Format the material as a numbered list, beginning with the line that contains "1568x747 pixels. Task: Select" and continuing through the end of the material. Leave out blank lines and any pictures.

________________________

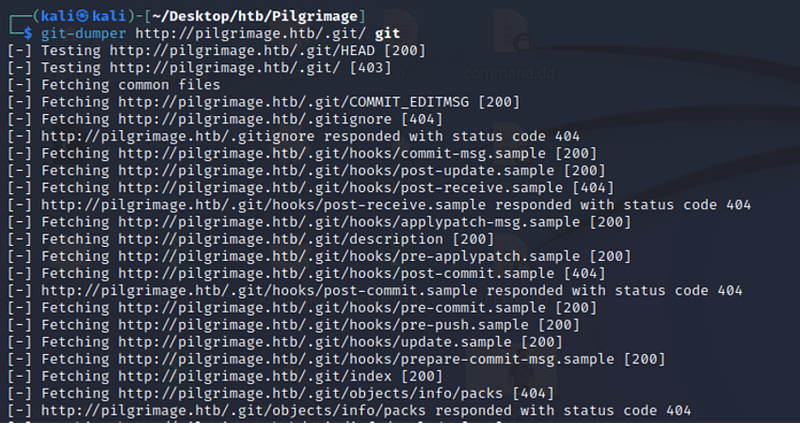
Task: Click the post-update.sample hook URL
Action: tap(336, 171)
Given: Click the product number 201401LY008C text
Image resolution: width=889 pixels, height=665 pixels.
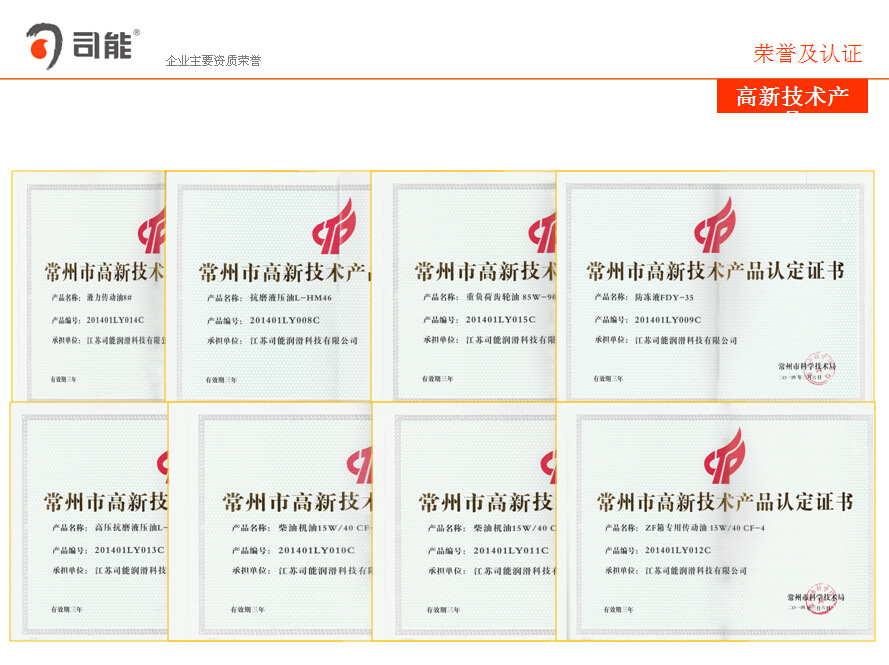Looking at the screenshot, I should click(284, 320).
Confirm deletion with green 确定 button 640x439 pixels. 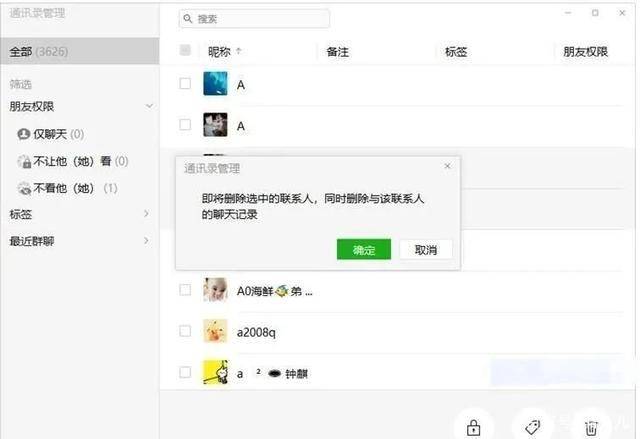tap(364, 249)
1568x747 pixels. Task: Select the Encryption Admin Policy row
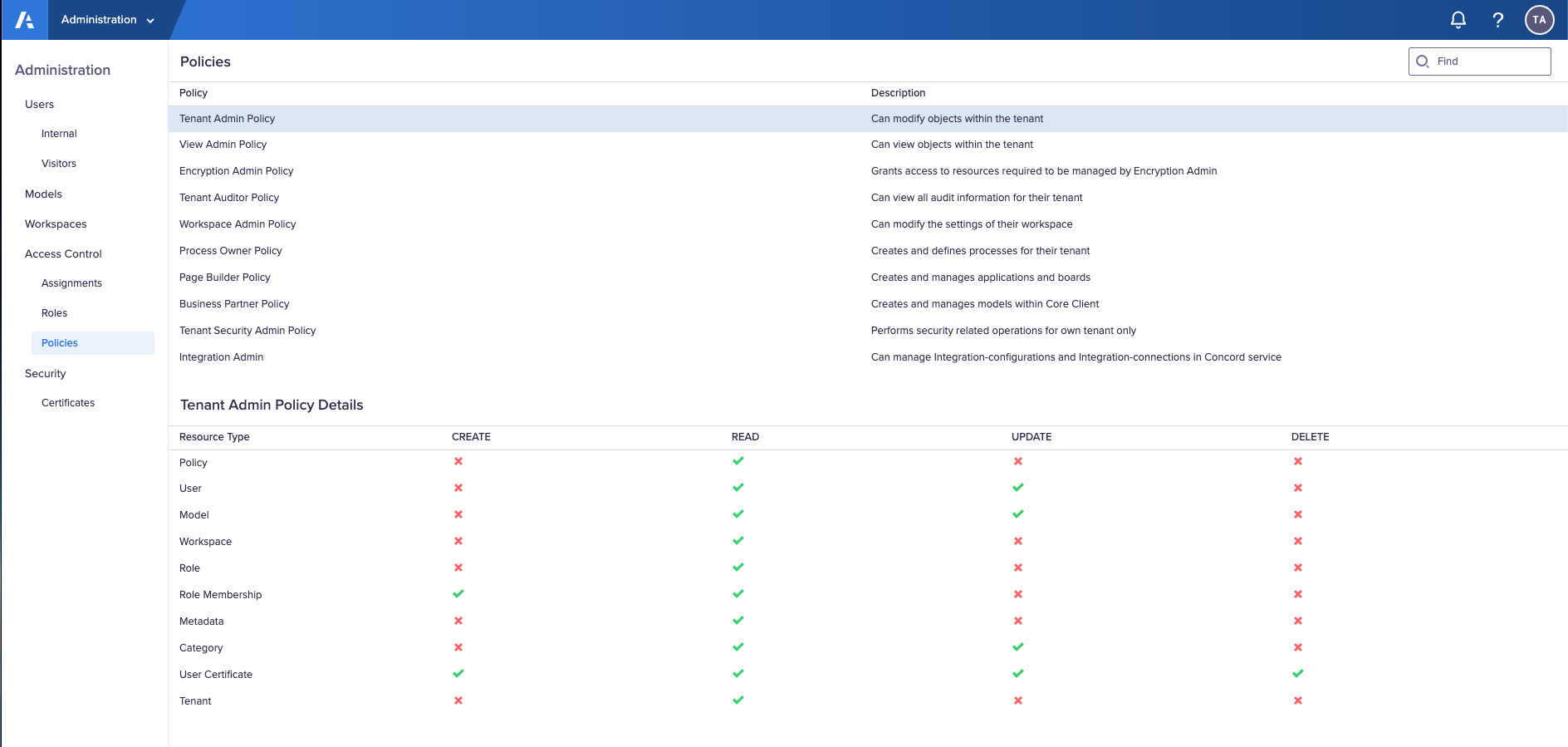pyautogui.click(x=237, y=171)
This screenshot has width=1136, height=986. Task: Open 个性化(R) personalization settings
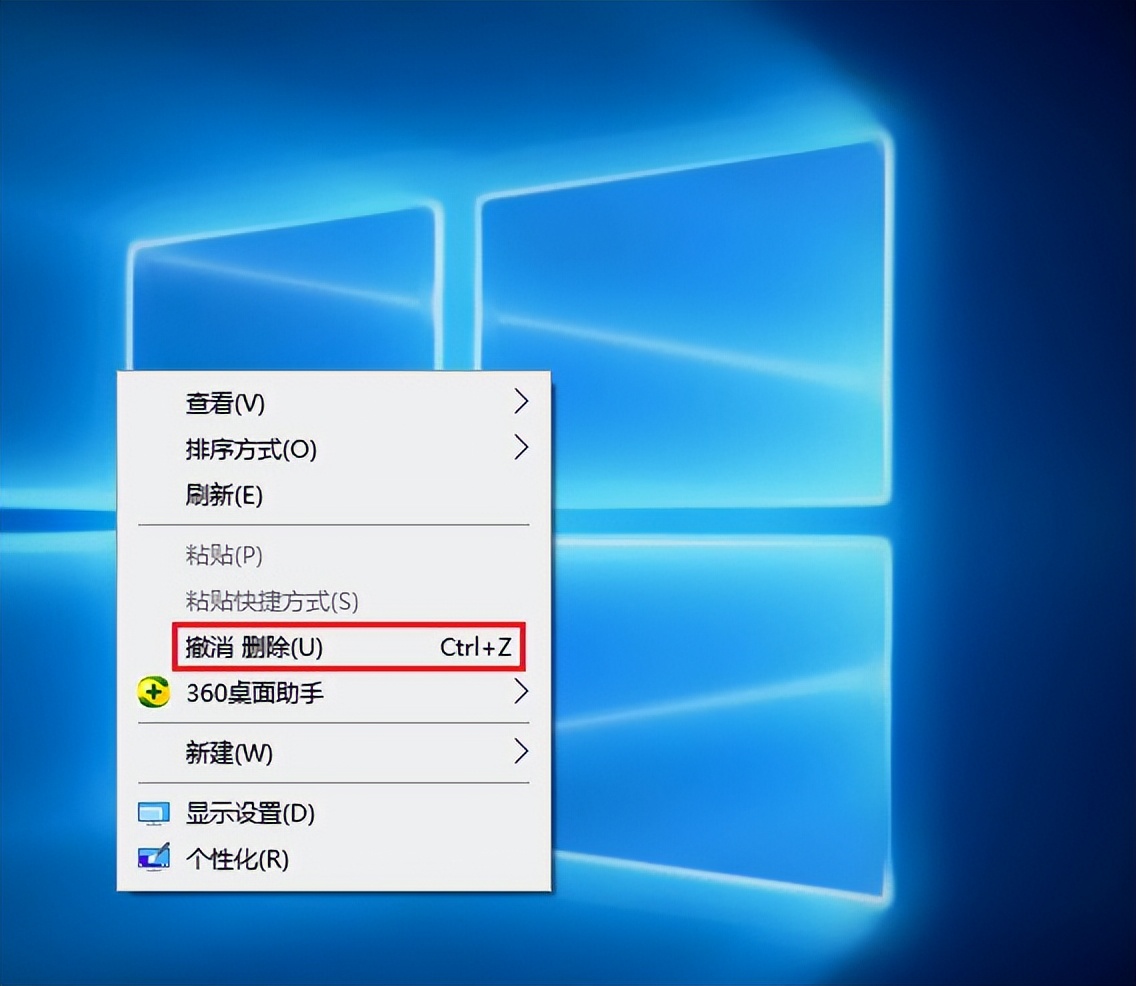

________________________

# OUTPUT FOR THIS TASK
1. 1568x747 pixels. Task: Select the Encryption Admin Policy row
2. pyautogui.click(x=237, y=171)
3. This screenshot has width=1136, height=986. Task: Open 个性化(R) personalization settings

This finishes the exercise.